Garment workers on poverty pay are left without billions of their wages during pandemic

Image: Clean Clothes Campaign

Millions of garment workers around the world have not received their regular wages, or have not been paid at all since the start of the Covid-19 pandemic, reveals a new report launched today by Clean Clothes Campaign.

The report, "Un(der)paid in the pandemic,” analyzes nonpayment and underpayment of wages to garment workers during the months of March, April and May resulting from order cancellations by apparel brands, unpaid leave imposed on workers by employers, and state-sanctioned wage cuts during the Covid-19 crisis.

Based on a review of news reports and information from worker organizations, with the support of the Worker Rights Consortium, we estimate that across South and Southeast Asia, garment workers have received 38% less than their regular income. In some regions in India, this number rises above 50%. Extrapolating these findings to the global garment industry, excluding China, a conservative estimate of wages lost by garment workers for the months of March, April and May would amount to between US$3.19 and 5.78 billion.

Khalid Mahmood, of the Labour Education Foundation in Pakistan, says: "Many workers in the garment and textile industry have not been paid or have been underpaid because of order cancellations and Covid-19 lockdowns. As these workers were already living on poverty wages, they had not been able to save anything before the pandemic hit. The wage gaps caused by the crisis mean that workers are not able to feed their families properly, they are not able to pay for school fees of their children or pay for medical expenses and that many of them are in debt. Most migrant workers had to go back to their villages and now it is becoming even more difficult for them to get back to their jobs and survive in big cities.”

David Hachfeld, of Public Eye/Clean Clothes Campaign Switzerland, says: “Because of lack of systematic data we had to base our estimates on assumptions and limit our research to seven countries in South and Southeast Asia. We have, however, no reason to believe the situation is significantly better in low-wage production hotspots that we did not research. Even though our estimates stay on the conservative side, they are quite shocking. We deduce in Indonesia and Bangladesh workers were collectively withheld respectively over US$400 million and 500 million in owed wages over three months.”

In El Salvador, as of July 2020, worker rights organizations report that at least 71,000 garment sector workers have been placed on temporary suspensions. While some larger factories paid approximately 50% of salaries to workers, and some workers were paid two week’s salary, to date, a significant number of Salvadoran garment workers have not received any wages since the onset of the pandemic. Based on this estimate, Salvadoran workers have been deprived an estimated US$8.4 million.
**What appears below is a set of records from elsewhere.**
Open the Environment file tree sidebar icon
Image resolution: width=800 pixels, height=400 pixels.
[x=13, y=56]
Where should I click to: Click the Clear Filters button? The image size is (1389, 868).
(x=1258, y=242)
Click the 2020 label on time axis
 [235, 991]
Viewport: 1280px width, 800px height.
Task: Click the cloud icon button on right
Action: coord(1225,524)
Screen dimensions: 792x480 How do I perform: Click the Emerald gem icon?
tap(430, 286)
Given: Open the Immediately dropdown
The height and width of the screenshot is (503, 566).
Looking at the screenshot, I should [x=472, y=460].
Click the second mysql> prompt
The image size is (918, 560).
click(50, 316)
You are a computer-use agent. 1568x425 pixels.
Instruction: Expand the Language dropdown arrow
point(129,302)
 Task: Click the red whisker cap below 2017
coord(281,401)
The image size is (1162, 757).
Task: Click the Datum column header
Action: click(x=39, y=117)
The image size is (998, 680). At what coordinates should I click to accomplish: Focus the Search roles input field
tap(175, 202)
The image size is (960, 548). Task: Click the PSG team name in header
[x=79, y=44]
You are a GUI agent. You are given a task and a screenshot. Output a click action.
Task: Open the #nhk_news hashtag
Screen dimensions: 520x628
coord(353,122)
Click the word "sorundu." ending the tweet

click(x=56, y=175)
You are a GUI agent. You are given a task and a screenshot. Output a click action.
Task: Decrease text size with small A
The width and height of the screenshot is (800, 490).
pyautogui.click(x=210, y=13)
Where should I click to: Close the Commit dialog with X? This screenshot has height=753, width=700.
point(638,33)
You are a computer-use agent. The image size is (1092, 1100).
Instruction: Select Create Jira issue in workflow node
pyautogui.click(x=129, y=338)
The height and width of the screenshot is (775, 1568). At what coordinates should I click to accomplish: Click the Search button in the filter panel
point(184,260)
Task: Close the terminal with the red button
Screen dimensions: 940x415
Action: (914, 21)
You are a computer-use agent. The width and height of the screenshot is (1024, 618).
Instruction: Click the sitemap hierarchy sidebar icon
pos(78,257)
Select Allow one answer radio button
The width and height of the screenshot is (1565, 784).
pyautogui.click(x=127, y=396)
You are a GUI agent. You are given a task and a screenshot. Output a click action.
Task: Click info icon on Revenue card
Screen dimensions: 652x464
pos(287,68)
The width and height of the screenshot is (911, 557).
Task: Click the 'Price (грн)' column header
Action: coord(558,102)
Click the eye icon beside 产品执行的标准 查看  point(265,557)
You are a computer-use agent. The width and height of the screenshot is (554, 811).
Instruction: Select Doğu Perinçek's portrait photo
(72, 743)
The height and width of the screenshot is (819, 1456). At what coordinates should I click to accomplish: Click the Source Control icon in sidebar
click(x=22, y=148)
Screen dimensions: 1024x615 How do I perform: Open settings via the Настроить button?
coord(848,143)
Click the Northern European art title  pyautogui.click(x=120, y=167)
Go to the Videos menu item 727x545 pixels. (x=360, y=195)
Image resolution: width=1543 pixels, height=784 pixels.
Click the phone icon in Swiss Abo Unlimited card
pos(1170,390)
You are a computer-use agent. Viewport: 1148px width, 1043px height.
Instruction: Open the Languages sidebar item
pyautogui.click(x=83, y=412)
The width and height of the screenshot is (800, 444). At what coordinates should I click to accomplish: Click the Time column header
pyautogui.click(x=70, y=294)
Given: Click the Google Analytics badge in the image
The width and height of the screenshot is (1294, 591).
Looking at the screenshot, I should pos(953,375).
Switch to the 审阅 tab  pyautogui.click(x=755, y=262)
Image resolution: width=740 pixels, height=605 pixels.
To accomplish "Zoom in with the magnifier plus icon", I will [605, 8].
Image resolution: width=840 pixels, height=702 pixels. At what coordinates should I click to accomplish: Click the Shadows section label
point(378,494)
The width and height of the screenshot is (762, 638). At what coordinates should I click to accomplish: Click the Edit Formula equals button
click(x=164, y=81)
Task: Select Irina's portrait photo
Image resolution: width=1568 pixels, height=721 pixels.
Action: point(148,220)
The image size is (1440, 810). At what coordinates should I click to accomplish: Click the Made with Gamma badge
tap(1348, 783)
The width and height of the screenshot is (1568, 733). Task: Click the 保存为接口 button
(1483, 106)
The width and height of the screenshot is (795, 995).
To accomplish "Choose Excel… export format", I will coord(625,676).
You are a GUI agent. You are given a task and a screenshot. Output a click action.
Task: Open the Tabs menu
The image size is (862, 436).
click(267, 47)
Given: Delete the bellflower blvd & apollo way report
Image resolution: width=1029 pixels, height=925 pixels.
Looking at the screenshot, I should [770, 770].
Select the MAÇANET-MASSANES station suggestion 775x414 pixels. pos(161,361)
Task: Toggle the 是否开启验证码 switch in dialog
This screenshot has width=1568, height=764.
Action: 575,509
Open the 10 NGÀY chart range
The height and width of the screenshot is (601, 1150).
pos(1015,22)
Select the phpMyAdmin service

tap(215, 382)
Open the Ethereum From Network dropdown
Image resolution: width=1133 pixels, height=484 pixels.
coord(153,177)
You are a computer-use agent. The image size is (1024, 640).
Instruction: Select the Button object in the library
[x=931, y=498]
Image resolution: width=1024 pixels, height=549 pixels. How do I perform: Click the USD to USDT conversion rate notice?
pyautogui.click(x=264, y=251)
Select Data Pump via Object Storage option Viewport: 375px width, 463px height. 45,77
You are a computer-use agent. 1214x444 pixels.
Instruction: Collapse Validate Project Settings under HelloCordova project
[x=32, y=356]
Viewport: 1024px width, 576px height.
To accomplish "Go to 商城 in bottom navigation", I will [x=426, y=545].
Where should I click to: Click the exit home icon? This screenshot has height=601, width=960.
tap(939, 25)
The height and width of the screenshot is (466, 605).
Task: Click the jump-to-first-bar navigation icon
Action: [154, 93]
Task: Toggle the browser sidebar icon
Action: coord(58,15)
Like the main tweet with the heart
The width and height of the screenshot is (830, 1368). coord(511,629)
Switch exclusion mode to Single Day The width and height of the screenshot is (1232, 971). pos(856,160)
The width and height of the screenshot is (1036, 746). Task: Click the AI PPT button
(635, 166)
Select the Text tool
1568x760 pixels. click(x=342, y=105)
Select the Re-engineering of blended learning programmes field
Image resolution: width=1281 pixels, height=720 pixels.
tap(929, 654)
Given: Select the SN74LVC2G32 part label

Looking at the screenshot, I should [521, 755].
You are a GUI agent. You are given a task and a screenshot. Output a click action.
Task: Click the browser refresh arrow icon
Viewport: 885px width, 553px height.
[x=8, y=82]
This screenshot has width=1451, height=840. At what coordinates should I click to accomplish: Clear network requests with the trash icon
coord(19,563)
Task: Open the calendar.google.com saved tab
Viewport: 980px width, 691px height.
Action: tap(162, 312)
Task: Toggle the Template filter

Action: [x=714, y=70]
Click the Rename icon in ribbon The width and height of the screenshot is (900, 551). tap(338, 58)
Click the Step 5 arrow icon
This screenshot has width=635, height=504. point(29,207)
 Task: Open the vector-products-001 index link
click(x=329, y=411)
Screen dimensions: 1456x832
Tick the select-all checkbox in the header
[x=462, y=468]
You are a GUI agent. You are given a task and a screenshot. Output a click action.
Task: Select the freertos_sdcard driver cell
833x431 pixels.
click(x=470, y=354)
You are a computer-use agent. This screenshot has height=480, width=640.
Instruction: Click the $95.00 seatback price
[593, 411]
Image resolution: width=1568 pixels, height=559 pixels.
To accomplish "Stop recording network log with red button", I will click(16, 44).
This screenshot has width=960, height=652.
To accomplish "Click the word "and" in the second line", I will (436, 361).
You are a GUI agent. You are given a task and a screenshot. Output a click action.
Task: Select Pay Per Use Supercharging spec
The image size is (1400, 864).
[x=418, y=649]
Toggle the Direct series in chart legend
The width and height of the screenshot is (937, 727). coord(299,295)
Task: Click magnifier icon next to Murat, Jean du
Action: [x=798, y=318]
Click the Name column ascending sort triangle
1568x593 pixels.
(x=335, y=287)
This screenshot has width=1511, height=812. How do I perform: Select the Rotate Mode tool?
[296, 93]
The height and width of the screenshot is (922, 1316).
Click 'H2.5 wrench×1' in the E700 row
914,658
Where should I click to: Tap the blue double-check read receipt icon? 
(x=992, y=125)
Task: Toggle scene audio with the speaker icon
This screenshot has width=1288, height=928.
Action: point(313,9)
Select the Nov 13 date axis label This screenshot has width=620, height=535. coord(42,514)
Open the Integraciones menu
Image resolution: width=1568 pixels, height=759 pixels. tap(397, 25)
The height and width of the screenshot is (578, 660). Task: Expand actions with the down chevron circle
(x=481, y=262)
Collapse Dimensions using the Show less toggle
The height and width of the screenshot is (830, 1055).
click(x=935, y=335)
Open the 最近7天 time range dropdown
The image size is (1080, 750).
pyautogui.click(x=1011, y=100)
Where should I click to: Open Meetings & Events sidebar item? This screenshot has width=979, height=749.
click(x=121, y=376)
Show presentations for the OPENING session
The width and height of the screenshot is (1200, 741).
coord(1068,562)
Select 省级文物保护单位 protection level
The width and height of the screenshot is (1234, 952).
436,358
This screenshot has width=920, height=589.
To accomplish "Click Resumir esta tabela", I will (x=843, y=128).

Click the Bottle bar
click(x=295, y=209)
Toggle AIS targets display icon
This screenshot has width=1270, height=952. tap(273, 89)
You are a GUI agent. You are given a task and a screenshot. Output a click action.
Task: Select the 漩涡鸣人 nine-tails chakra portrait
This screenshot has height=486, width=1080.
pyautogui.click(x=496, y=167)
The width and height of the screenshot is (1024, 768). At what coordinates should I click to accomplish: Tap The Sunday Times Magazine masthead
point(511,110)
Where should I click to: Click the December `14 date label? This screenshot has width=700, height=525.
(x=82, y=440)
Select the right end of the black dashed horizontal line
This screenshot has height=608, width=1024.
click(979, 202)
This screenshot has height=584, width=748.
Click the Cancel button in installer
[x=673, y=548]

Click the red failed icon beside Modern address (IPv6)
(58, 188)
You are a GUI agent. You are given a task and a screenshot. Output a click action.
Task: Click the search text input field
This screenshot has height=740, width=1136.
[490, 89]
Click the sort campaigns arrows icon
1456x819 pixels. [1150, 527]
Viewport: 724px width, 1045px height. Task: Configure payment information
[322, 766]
Lynda Yanz of the Canada-based Maquila Solidarity Network says: “Although the report does not include data from Mexico or garment-producing countries in Central America – other than El Salvador – we know from reports we receive from trade union, women’s and labour rights organizations in those countries that there is a massive gap between the wages workers were being paid before the pandemic and what they are receiving now, even as many workers are returning to their jobs.”

The Clean Clothes Campaign calls on apparel brands, retailers, and e-tailers to take responsibility to ensure that all workers in their supply chains receive the full wages they are owed in accordance with labour law and/or international standards by publicly committing to assure that workers making their products receive their full a wage assurance (see link below). This would require brands to commit to soliciting funds from governments and international institutions, provide direct contributions and work together with other stakeholders – going beyond what is outlined in the International Labour Organization’s (ILO) Call to Action – to ensure that all workers making and handling their products receive the wages they are owed.

Since launching this proposal in June, the Clean Clothes Campaign has reached out to dozens of brands and initiated conversations with many of them on their responsibility to ensure the workers who make their clothes receive their full wages.

Christie Miedema, from the Clean Clothes Campaign International Office, says: “We welcome collaborative action among brands and retailers to ensure that they have sufficient leverage and share the costs of workers’ wages. We are asking brands individually to make a public commitment to avoid a situation in which everyone in a supply chain has responsibility, but in practice nobody assumes responsibility. Only if brands and retailers individually and publicly commit to a wage assurance can we avoid the traditional habit of pushing risks and responsibilities to others in the supply chain and make sure workers are not left covering the gap.”